I came from the Old Days when we had to chisel BASIC code into cooling silicon. Having something like a SQL RDBMS just sitting there, busy, or not, maybe just wasting away, ready for any weird nonsense you throw at it, is just a treasure.
I have postgres on my mac. I've had postgres on my mac since I've had a Mac, so, what, 2006? I still have DBs on there that are now pushing 17 years old (after several PG version upgrades). I have the space, no reason to delete them. Just there. Old projects, strange experiments, idle.
That I have this much capability languishing is amazing.
SQL databases used to be a Big Deal. They were large step up from hand coding B-Tree indexes. I remember once we got a call from a client complaining about performance on a system we installed. We popped in, took a look around, and, yea, we dropped the ball. Not a single index was created on their system. It was just the tables.
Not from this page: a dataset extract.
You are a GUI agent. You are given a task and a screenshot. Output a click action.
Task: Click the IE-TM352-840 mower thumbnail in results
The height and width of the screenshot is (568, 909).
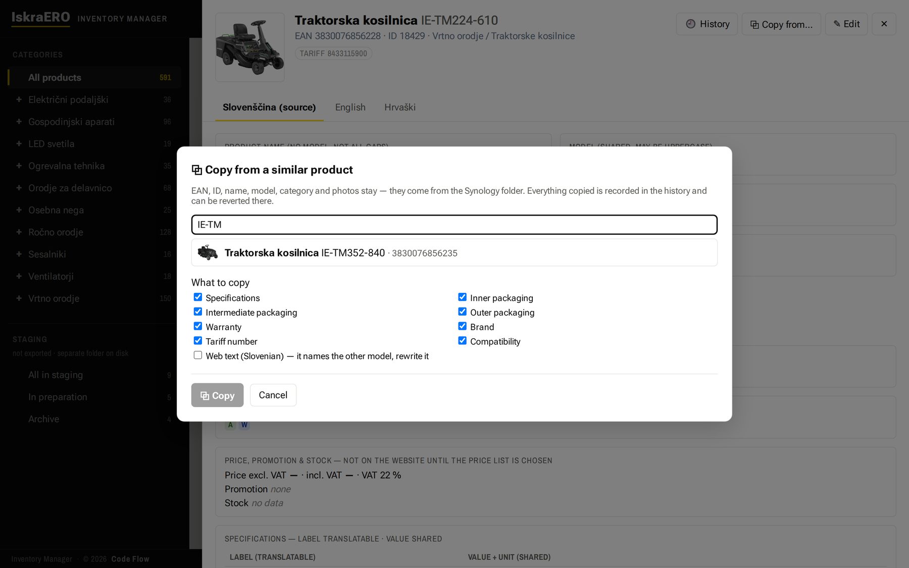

No wonder it was slowing down. 10 minutes of mad index creation later, all was well.
If you weren't there in those days, it's remarkable that we had a system where indexes were (mostly) a performance thing, rather than a core thing the entire system was designed around. A paradigm shift in development.
SQL DBs were amazing. They were also rare, and expensive. Custom libraries to access them, etc. But also, generic query tools, no code to write to beat on the data, or dump out quick queries, just the SQL front end. Powerful. Capable. So, yea, I held them on a bit of a pedestal.
And I can now just let one of those things, with untold modern capability and range, just sit idle on my machine. Just like I can leave a Calculator window open. Waiting for whenever I deign I need to work with it some.
Extraordinary.
- CharlesW 1 year ago
  > I have postgres on my mac.
  For any Mac users who don't know about it yet, Postgres.app is amazing: https://postgresapp.com/
  - prmph 1 year ago
    Can second this. I found it's simply the most straightforward, reliable, low-maintenance way to run Postgres on a mac.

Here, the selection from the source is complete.